With MPI jobs using an Isilon Storage system for scratch, are there I/o issues that can be avoided?



When running a storage intensive MPI job that uses an Isilon Storage system for scratch (working storage), are there any I/O bottlenecks that can be avoided?

Are there any clear ways of identifying them when they happen?

CURATOR: jpessin1


This would depend on the MPI job’s use of storage. If the MPI job uses parallel I/O to a single file, you are out of luck. As far as I know, Isilon’s NFS implementation knows nothing about parallel I/O (stuck at NFS 4.0 I believe) so whatever the app falls back to would be how it does I/O.
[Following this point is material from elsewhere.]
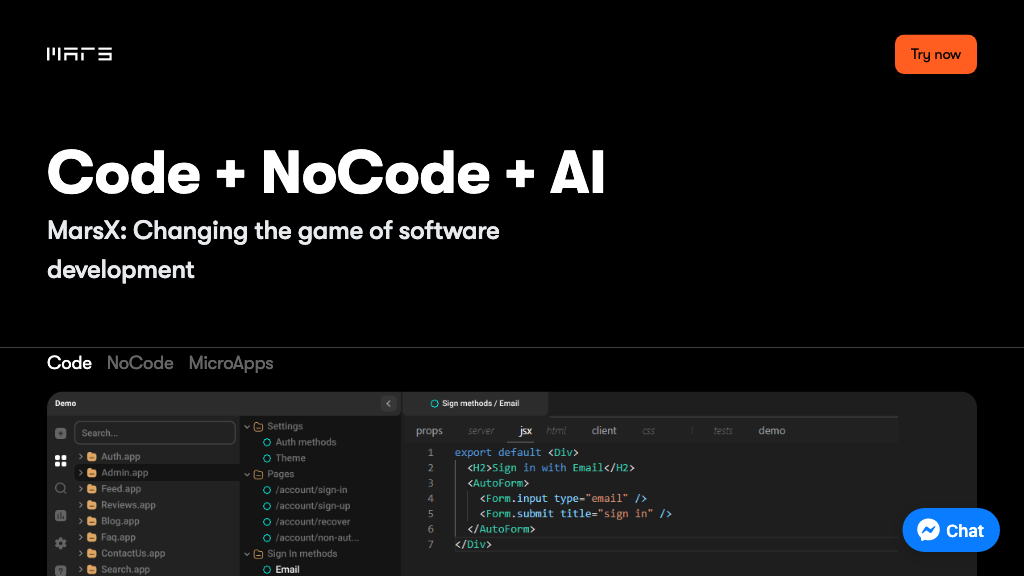Open the /account/sign-in page item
If the MPI job has a serial step which collects and writes as a single process, then it’s effectively the same as any other job where you just want to optimize single-node I/O. Making sure the MPI job is the only job running on the node is probably enough to allow a single node to saturate the connection to the isilon cluster, which is probably theoretically peaked at 1 GB/s.

If the MPI job processes all do read/write but with each process having its own file for writing, then you’ll probably get decent load balancing for free if you have enough nodes in the Isilon cluster and are using smartconnect.

To look for I/O bottlenecks, I typically check the node(s) doing the I/O and watch with dstat, iostat or iotop. If things are slower than I’d expect (compared to what a dd if=/dev/zero of=/path/to/isilon will do) then the next place to look is to strace or otherwise check the app to see how it is writing. One really common mistake I see is people writing a script with a loop which opens file, writes a line, closes file. The Isilon metadata slowness really shows up in that kind of access. In general with the Isilon avoiding metadata access and writing large blocks seems to help.